Format the rows from the line containing "Collapse the left" through the end of the rows, inclusive, as a Markdown table with the columns Number and Line, one table row per line and blank lines omitted.
** BEGIN Data for the task **
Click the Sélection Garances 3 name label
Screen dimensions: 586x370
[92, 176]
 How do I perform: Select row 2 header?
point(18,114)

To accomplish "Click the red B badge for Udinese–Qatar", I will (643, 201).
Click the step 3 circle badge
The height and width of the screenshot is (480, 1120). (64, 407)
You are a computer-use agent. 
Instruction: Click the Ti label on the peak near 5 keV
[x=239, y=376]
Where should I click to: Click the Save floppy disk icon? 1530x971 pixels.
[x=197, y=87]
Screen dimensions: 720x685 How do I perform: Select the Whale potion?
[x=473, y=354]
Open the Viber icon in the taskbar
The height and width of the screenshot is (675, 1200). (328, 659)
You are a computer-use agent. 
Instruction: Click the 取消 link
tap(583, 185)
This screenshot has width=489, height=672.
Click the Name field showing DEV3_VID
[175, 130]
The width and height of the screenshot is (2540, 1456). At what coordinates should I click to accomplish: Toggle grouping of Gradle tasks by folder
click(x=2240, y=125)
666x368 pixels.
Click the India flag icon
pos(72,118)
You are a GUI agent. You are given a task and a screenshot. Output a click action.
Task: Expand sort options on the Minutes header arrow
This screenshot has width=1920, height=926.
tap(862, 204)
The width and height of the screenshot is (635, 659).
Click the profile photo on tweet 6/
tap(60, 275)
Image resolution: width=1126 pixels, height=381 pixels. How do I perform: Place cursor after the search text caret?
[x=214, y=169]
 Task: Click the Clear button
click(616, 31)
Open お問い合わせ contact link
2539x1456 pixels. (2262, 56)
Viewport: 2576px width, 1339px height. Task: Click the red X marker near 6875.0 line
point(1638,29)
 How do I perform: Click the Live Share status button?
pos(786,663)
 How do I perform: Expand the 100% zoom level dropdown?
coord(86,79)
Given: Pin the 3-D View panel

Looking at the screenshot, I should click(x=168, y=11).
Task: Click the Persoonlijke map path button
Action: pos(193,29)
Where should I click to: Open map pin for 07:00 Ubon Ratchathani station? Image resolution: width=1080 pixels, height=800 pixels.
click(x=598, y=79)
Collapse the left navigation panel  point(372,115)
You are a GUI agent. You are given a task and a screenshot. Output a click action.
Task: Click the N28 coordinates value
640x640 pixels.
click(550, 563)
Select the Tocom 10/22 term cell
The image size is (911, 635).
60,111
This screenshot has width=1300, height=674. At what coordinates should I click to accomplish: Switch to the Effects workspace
** END Data for the task **
Solution to the problem.
| Number | Line |
|---|---|
| 1 | Collapse the left navigation panel  point(372,115) |
| 2 | You are a GUI agent. You are given a task and a screenshot. Output a click action. |
| 3 | Task: Click the N28 coordinates value |
| 4 | 640x640 pixels. |
| 5 | click(550, 563) |
| 6 | Select the Tocom 10/22 term cell |
| 7 | The image size is (911, 635). |
| 8 | 60,111 |
| 9 | This screenshot has width=1300, height=674. At what coordinates should I click to accomplish: Switch to the Effects workspace |